February 26, 2002
Our COS (completion of service) conference is in a couple weeks. With the official conference that marks the beginning of the end for us volunteers who will be going home in the coming months, I’m beginning to reflect on what this has all meant – our PC experience, that is.
When we arrived in Bulgaria I was 25 years old. When we return in June, I will be a few months shy of 28. I’m looking at the pictures of our family we have hung on our walls. They’re pictures that we probably wouldn’t choose today to hang on our wall if we were living in the States. They’re now older pictures, not really reflecting all the change that has taken place in our families. Some people have different haircuts and if we took a family picture today, our baby niece would be in there somewhere too. In some of the pictures, I look much younger – at least to me – and it’s amazing to me that they’re only three years old.
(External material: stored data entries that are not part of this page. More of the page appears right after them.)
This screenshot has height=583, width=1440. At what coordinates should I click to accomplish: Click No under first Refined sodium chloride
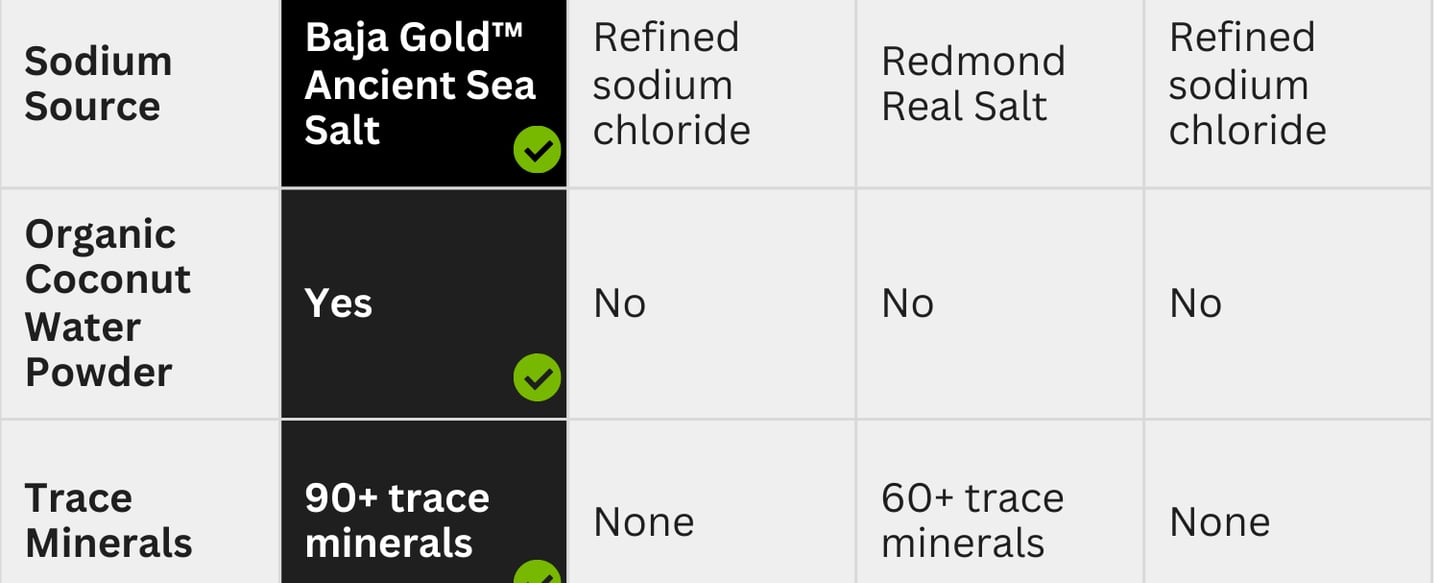click(x=619, y=303)
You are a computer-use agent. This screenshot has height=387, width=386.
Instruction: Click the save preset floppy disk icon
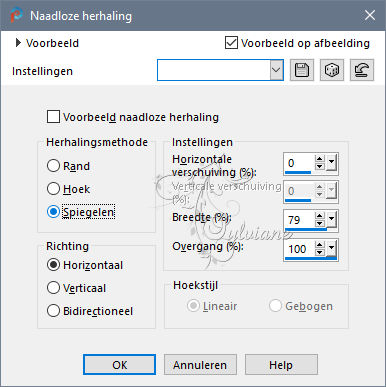(302, 70)
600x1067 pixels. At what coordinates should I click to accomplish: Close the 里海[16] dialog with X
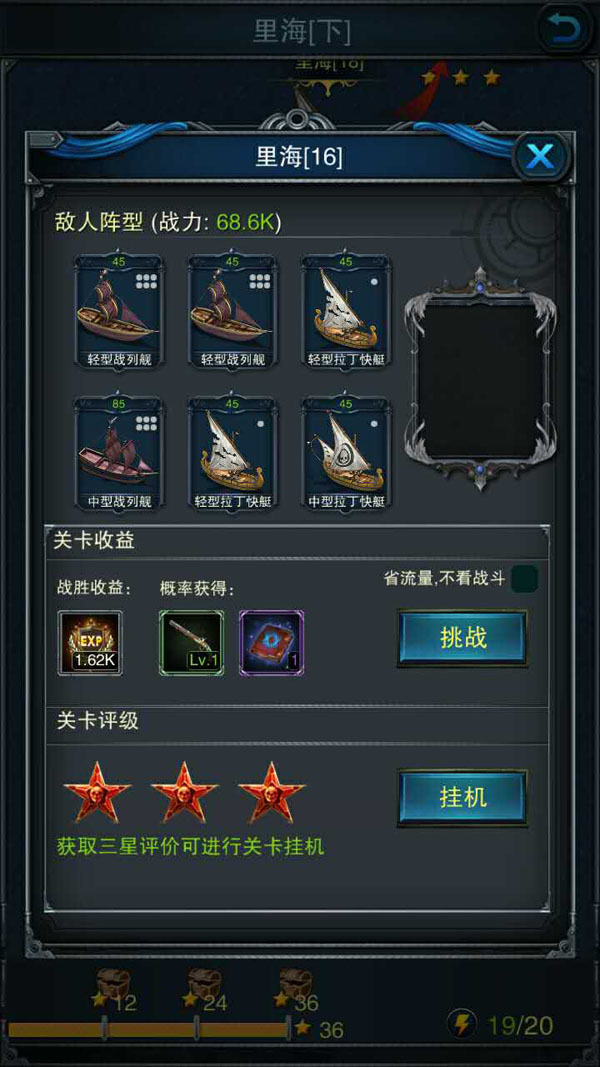[541, 156]
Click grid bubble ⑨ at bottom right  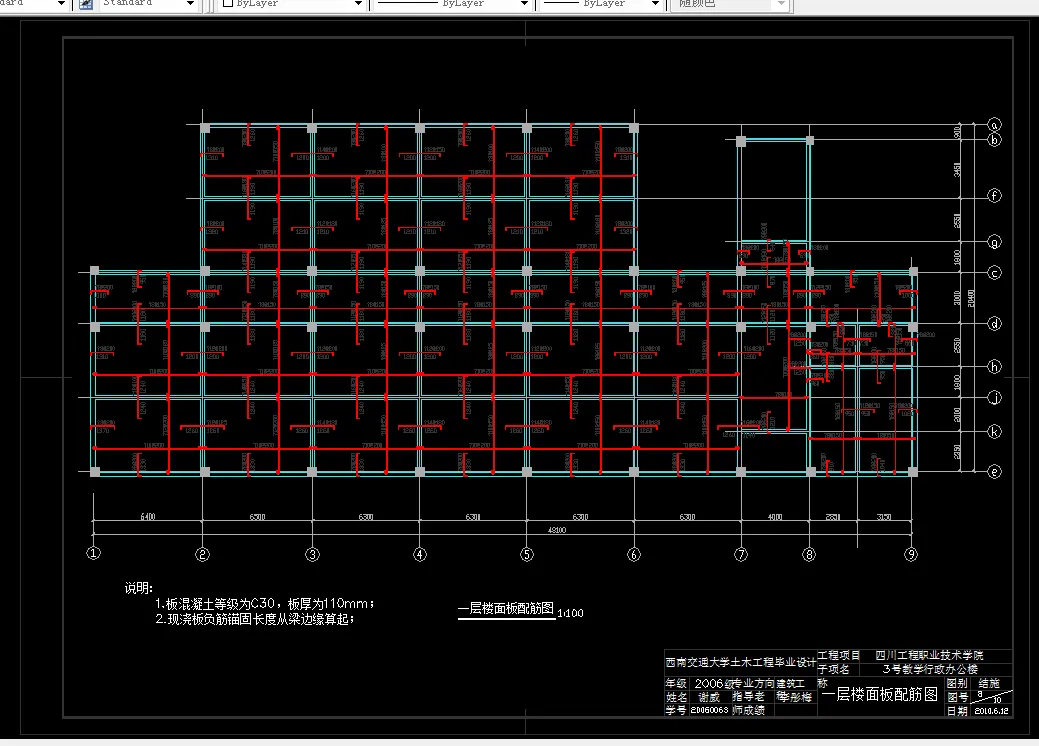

When we first arrived in this apartment, it was nighttime. We had no decent food at the moment, so we opened some tortilla chips and salsa that was sent to us from our parents. That was our dinner. We sat, trying to imagine living in this little apartment with a terrible view for two years. I was fascinated to be living in a real, communist block. If I had been in this apartment fifteen years ago, I would have been in a dangerous place. I wanted to take a time trip back about twenty years to see the people that lived in this place. What did they think about America? Were they scared by the prospect of the USA and the USSR nuking the world away? I looked out at the surrounding blocks, peering through two other blocks to a grape vineyard, not realizing for another three months or so that that was Romania. I thought Silistra bordered Romania only by the Danube. I played with a short-wave radio that was left here on which it was written, made in the USSR. We went to sleep on our bed, which has since gained a few more poking springs, listening to the quiet, muffled sound of life in Silistra, Bulgaria through our floors and windows.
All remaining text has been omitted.